Understanding Hate Speech on Reddit Comments

Hate speech is, speech designed to promote hatred on the basis of race, religion, sexual preference, ethnicity or national origin. Most of the research dealing with hate and hate speech has examined the practices and discourses of hate groups and hate crimes. This work has tended to focus on hate and hate speech on internet through Reddit website comments. The Internet has had a revolutionizing influence on groups that use of hate speech and it has played important roles in the recruitment of people into the hate movement and promoted violence against other people. Reddit is a social platform where users submit posts that other users can reply and vote for it. Reddit is split out into sub-communities, or subreddits. They can be created by any user around any subject. Although a lot of people is using this platform, they don’t have to supply information much more than email and a username. This anonymity may result higher hate speech comments on this platform. Worked over … Reddit comments from 2017 and only selected subreddits & keywords. The first thing that had been done is generating hate speech keyword list that aims to capture comments about racism, misogynistic and homophobic views. Text clustering techniques had been implemented on generated dataset and the results had been visualized, therefore insights had been acquired through text clusters. This project aims to understand hate speech topics through perspective of big data methods. In this project, 30 cluster had been prepared with 30 most important words in it.

I had used Reddit’s comments dataset, which is an enourmous public dataset contains all publicly available comments, submissions and their information from Reddit website. The timeline of the dataset is 2005 to 2018 and it is nearly 1.7 billion comments & 250 GB as compressed [20]. Both comments and submissions are available as a compressed JSON file but only comments had been used in this analyze.

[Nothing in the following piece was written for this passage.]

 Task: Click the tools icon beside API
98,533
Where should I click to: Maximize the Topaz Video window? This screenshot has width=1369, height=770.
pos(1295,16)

Whole dataset is available on https://files.pushshift.io/reddit/comments/ website in the breakdown of months and also available on Google Bigquery platform. BigQuery is a RESTfulweb service that enables interactive analysis of massively large datasets working in conjunction with Google Storage. It is an Infrastructure as a Service(IaaS) that may be used complementarily with MapReduce. BigQuery was designed for analyzing data on the order of billions of rows, using a SQL-like syntax.

Below table shows the total number of comments in the whole dataset, this number acquired through a simple SQL query from BigQuery platform.

Number of Comments: 4,110,048,925

Below table shows the total number of unique subreddits in the whole dataset, this number also acquired through a simple SQL query from BigQuery platform.

Number of Unique Subreddits 633,033

eddit dataset is one of the biggest text dataset among the publicly available datasets, therefore only a slice of the dataset had been used in this project. I chose 2017 for data analyzing. Below table shows the sizes of processed dataset, initial downloaded file was compressed “.bz” file, through Unix bash code, it had been unzipped as a JSON file. Further filtering was done via “JQ” tool.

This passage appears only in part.